What you need to do: Among the entries below, please repeat exactly and only the lines from the line containing "CONECTRÓNICA (684, 204)" to the line containing "Pet (368, 517)", both lines included.

(Beginning of Given data)

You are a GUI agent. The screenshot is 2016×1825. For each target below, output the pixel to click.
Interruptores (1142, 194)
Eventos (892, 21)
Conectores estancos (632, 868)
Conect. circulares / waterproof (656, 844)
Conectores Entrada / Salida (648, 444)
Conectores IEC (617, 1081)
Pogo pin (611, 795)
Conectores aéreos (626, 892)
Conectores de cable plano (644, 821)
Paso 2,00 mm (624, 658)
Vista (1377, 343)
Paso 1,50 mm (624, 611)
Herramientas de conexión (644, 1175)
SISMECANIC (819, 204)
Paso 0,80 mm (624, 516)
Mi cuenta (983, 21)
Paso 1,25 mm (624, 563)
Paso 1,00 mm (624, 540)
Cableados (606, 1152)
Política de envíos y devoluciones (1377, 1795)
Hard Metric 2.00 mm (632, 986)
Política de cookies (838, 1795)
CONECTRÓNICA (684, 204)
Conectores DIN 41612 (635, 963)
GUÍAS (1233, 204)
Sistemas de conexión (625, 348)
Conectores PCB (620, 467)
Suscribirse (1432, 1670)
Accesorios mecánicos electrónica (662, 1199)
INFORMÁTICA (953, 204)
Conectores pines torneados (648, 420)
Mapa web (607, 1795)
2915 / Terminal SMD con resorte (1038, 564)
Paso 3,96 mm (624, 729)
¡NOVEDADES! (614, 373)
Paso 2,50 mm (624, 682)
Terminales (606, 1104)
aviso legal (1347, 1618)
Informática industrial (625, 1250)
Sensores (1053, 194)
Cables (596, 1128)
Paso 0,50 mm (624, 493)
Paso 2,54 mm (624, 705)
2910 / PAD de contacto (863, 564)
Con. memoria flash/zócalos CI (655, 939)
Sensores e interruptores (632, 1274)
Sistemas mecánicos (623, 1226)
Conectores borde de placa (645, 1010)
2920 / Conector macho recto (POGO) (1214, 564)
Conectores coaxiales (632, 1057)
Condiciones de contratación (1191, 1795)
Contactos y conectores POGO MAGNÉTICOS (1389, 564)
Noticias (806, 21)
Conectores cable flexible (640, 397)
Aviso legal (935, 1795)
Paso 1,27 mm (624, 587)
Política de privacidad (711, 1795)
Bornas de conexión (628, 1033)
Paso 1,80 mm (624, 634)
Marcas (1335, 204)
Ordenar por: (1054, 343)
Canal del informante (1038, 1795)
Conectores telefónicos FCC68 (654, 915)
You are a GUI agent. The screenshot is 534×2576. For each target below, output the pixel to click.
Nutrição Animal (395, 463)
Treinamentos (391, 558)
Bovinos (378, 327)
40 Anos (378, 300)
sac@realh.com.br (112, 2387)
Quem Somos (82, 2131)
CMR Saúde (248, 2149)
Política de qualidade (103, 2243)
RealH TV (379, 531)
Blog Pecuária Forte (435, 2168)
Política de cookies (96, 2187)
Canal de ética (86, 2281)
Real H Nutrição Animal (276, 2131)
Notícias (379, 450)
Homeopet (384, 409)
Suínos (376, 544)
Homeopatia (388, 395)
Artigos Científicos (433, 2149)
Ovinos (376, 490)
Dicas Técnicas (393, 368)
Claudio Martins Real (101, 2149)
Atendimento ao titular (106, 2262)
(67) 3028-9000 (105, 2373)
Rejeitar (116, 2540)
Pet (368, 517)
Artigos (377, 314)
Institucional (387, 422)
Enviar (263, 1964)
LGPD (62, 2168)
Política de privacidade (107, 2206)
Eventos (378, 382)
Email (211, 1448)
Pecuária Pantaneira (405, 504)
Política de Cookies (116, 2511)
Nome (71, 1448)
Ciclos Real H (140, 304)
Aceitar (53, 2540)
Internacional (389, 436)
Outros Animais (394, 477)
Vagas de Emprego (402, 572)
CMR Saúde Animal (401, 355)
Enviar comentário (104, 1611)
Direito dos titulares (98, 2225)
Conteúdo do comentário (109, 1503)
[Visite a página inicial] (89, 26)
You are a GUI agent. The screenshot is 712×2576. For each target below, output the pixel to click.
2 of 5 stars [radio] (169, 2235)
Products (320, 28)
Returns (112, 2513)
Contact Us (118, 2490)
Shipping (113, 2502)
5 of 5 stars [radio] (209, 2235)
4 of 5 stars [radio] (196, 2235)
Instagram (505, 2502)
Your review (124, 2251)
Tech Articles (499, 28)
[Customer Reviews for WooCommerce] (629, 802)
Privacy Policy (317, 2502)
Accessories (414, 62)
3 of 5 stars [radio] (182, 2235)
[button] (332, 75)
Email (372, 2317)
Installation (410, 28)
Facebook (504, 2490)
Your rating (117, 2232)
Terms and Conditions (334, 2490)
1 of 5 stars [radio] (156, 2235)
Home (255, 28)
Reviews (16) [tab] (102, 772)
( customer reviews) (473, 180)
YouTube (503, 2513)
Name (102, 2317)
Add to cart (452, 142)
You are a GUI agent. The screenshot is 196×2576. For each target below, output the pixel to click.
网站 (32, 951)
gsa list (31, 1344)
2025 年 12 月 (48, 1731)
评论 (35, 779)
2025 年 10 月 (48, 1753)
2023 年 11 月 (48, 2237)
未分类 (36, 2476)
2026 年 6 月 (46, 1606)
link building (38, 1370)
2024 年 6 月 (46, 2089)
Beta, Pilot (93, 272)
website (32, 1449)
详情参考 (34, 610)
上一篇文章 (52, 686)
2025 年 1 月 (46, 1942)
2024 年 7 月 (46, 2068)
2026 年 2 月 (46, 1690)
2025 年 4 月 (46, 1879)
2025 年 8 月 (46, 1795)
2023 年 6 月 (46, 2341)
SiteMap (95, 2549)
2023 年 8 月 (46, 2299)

(End of Given data)

Task result:
CONECTRÓNICA (684, 204)
Conectores DIN 41612 (635, 963)
GUÍAS (1233, 204)
Sistemas de conexión (625, 348)
Conectores PCB (620, 467)
Suscribirse (1432, 1670)
Accesorios mecánicos electrónica (662, 1199)
INFORMÁTICA (953, 204)
Conectores pines torneados (648, 420)
Mapa web (607, 1795)
2915 / Terminal SMD con resorte (1038, 564)
Paso 3,96 mm (624, 729)
¡NOVEDADES! (614, 373)
Paso 2,50 mm (624, 682)
Terminales (606, 1104)
aviso legal (1347, 1618)
Informática industrial (625, 1250)
Sensores (1053, 194)
Cables (596, 1128)
Paso 0,50 mm (624, 493)
Paso 2,54 mm (624, 705)
2910 / PAD de contacto (863, 564)
Con. memoria flash/zócalos CI (655, 939)
Sensores e interruptores (632, 1274)
Sistemas mecánicos (623, 1226)
Conectores borde de placa (645, 1010)
2920 / Conector macho recto (POGO) (1214, 564)
Conectores coaxiales (632, 1057)
Condiciones de contratación (1191, 1795)
Contactos y conectores POGO MAGNÉTICOS (1389, 564)
Noticias (806, 21)
Conectores cable flexible (640, 397)
Aviso legal (935, 1795)
Paso 1,27 mm (624, 587)
Política de privacidad (711, 1795)
Bornas de conexión (628, 1033)
Paso 1,80 mm (624, 634)
Marcas (1335, 204)
Ordenar por: (1054, 343)
Canal del informante (1038, 1795)
Conectores telefónicos FCC68 (654, 915)
You are a GUI agent. The screenshot is 534×2576. For each target below, output the pixel to click.
Nutrição Animal (395, 463)
Treinamentos (391, 558)
Bovinos (378, 327)
40 Anos (378, 300)
sac@realh.com.br (112, 2387)
Quem Somos (82, 2131)
CMR Saúde (248, 2149)
Política de qualidade (103, 2243)
RealH TV (379, 531)
Blog Pecuária Forte (435, 2168)
Política de cookies (96, 2187)
Canal de ética (86, 2281)
Real H Nutrição Animal (276, 2131)
Notícias (379, 450)
Homeopet (384, 409)
Suínos (376, 544)
Homeopatia (388, 395)
Artigos Científicos (433, 2149)
Ovinos (376, 490)
Dicas Técnicas (393, 368)
Claudio Martins Real (101, 2149)
Atendimento ao titular (106, 2262)
(67) 3028-9000 (105, 2373)
Rejeitar (116, 2540)
Pet (368, 517)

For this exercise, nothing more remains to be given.